03 dezembro 2007

O Público errou. De novo

Apreciei bastante a manchete do Público de hoje a propósito do referendo das propostas de reforma constitucional da Venezuela, promovido por Hugo Chávez. Um verdadeiro exemplo de isenção e rigor informativo...
Gostei especialmente do prognóstico do ilustre dr. José Manuel Fernandes, expresso no editorial: Se o 'sim' ganhar, como quase todos prevêem, poderá ser por uma margem estreita e o país [a Venezuela], que já está partido ao meio, pode assistir ao êxodo de muitos cidadãos que passarão a recear (ainda mais) pelas suas vidas e pelos seus bens. Se o 'não' ganhar, hipótese em que poucos acreditam, é impossível saber como Chávez reagirá. Mas não se augura nada de bom (...) Afinal, ao contrário do que supunha JMF, ganhou o 'não', e Chávez aceitou calmamente a derrota, como é próprio de um líder democraticamente eleito. O que dirão agora os que, como JMF, insistem em afirmar que a Venezuela é uma ditadura?

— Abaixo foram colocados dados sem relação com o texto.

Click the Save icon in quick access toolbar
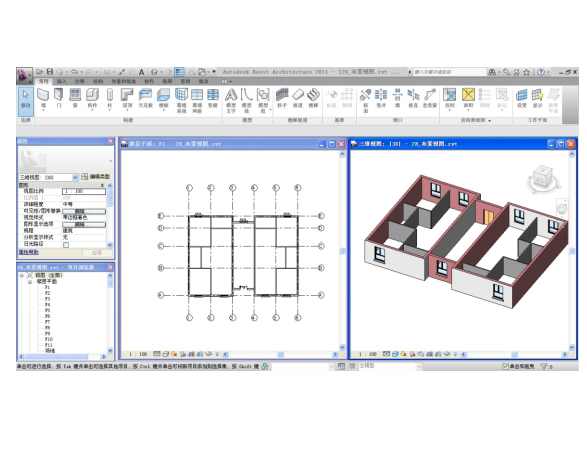[49, 71]
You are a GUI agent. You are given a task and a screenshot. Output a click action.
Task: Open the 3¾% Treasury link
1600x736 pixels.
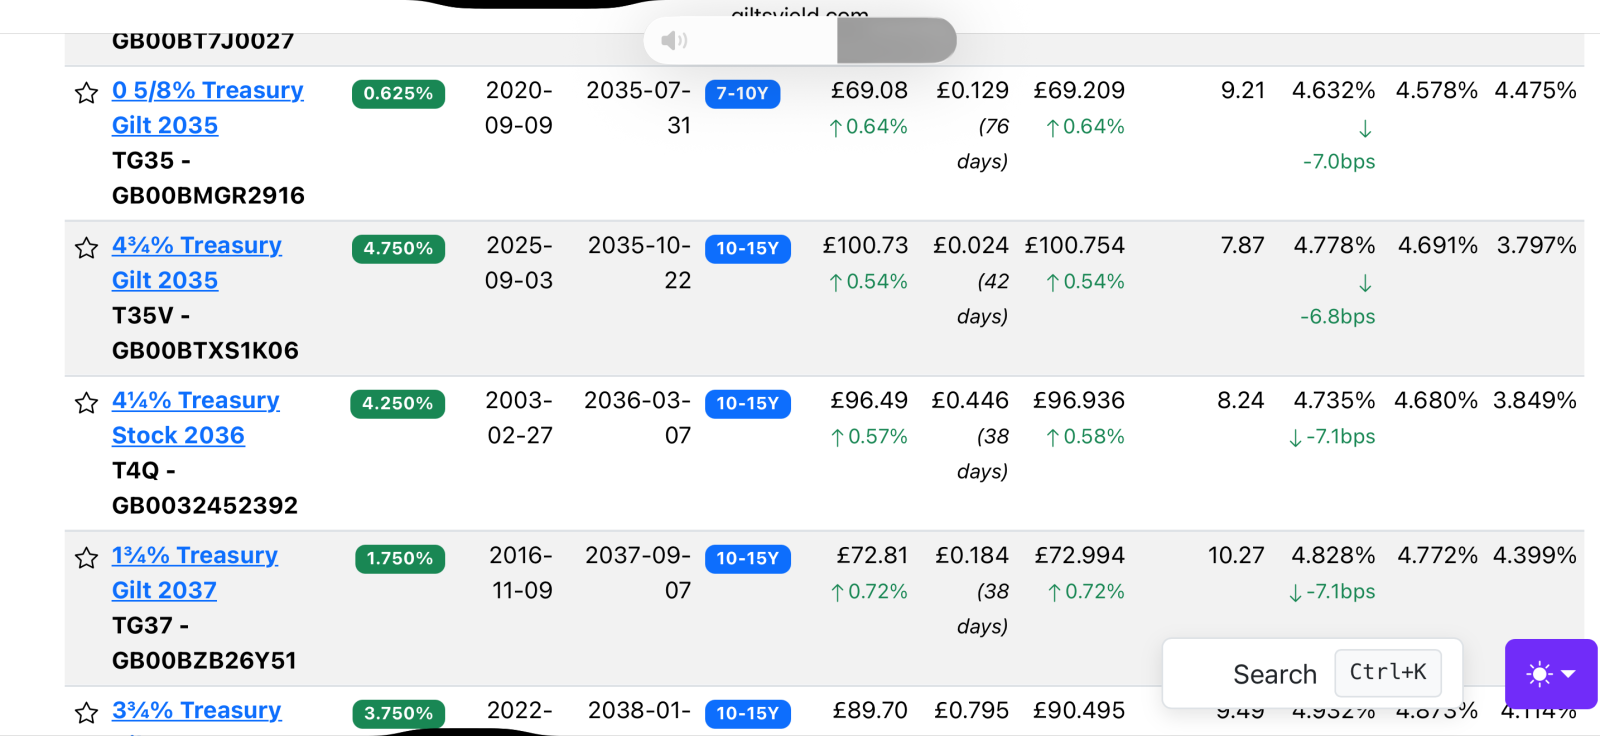[x=196, y=711]
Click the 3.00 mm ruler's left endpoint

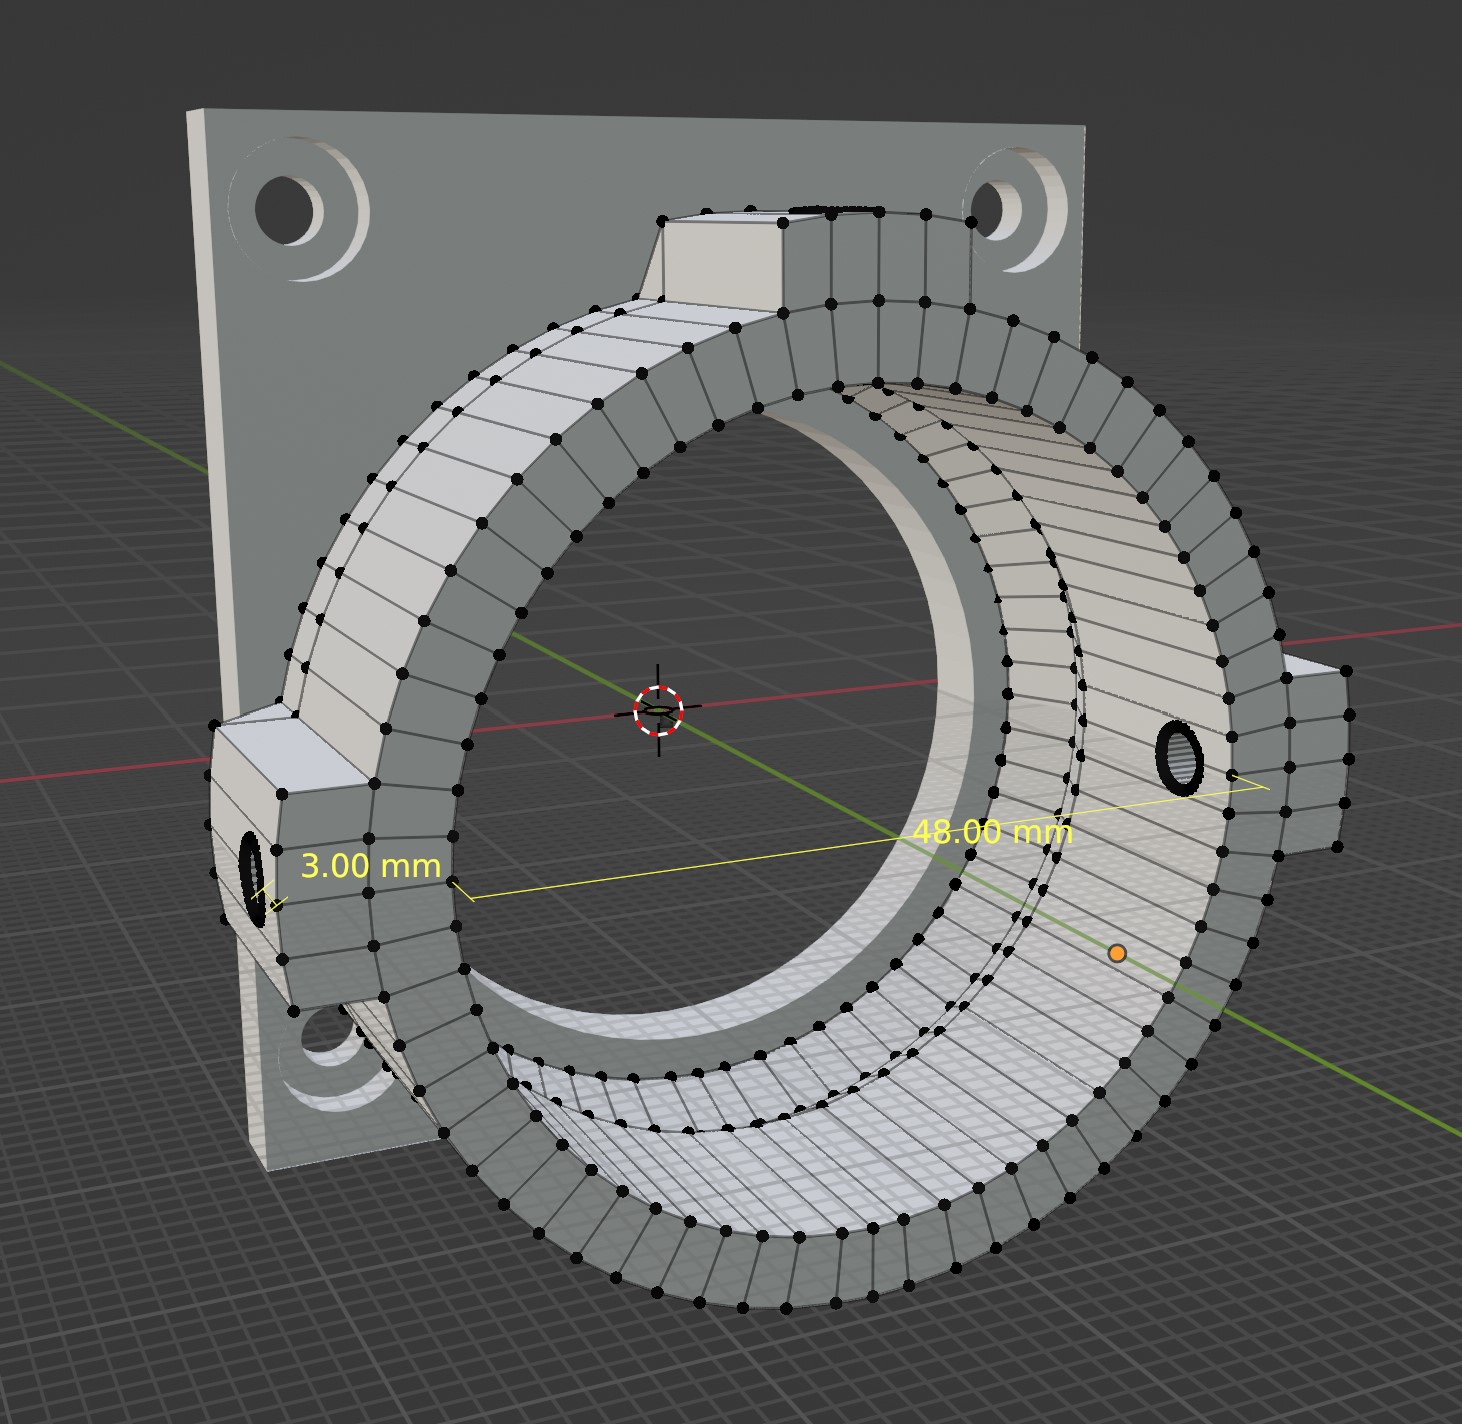[x=262, y=893]
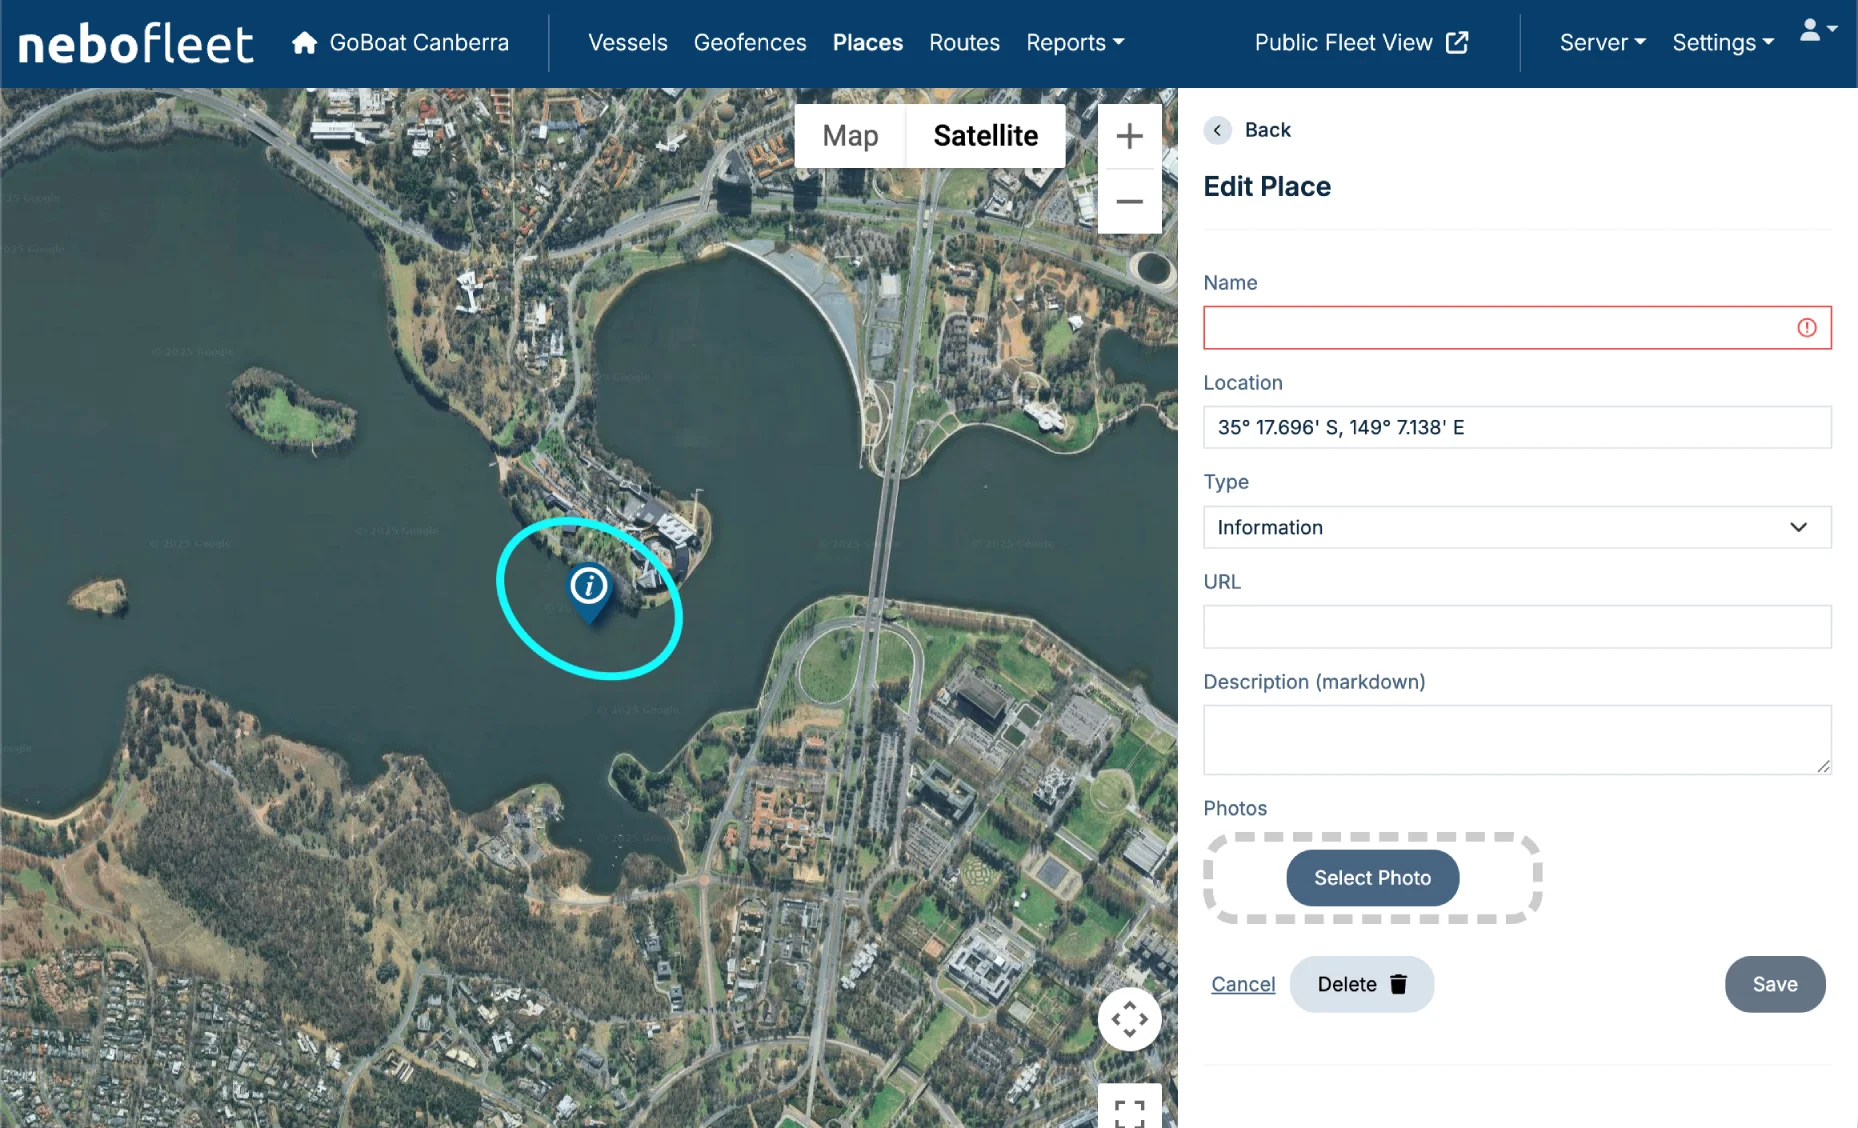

_______________________________________
Nota - Já depois de inserido este post, tomámos conhecimento da patética explicação aos leitores apresentada pela Direcção Editorial do Público numa breve nota inserida na edição online do matutino. Escreve a DEP que «o título, além de errado e indefensável num acto cujo desfecho não era ainda conhecido, tomou por facto o que era apenas uma indicação das sondagens à hora do fecho da edição, que davam ao 'sim' entre 53 e 56 por cento e ao 'não' entre 46 e 47 por cento.» E acrescenta que «a forma reservada como a oposição a Chávez reagiu a esses números, apelando apenas à vigilância junto das mesas de voto, reforçou, a essa mesma hora, a errada convicção de que o 'sim' manteria a dianteira.» Confirma, de seguida, que «tal não aconteceu, numa reviravolta surpreendente, ganhando o 'não' por pequena margem (50,7 contra 49,3)», para reconhecer, por fim, que «a manchete do PÚBLICO poderia ter atribuído a vantagem do 'sim' às sondagens, mas nunca ao voto real dos venezuelanos.» Perante este enumerar de enormidades inadmissíveis a qualquer estagiário de jornalismo, o leitor é levado a concluir que a DEP irá demitir-se em bloco - ou que, pelo menos, JMF já terá colocado o seu lugar à disposição. Puro engano. Pelo erro, a direcção limita-se a apresentar «as nossas desculpas aos leitores» e pronto, não se fala mais nisso. Nada que deva espantar quem conhece o estilo da figura: afinal, ainda não há muito tempo, Fernandes fazia coro com os que (como Bush, Blair, Aznar - e Barroso, convém não esquecer) defendiam a invasão do Iraque como única solução para dar cabo de um arsenal gigantesco que, como já se sabia e rapidamente se comprovou, afinal nunca existiu. E, desse outro engano de alma ledo e cego cujo balanço ultrapassa já o meio milhão de mortos, JMF ainda não pediu desculpa a ninguém.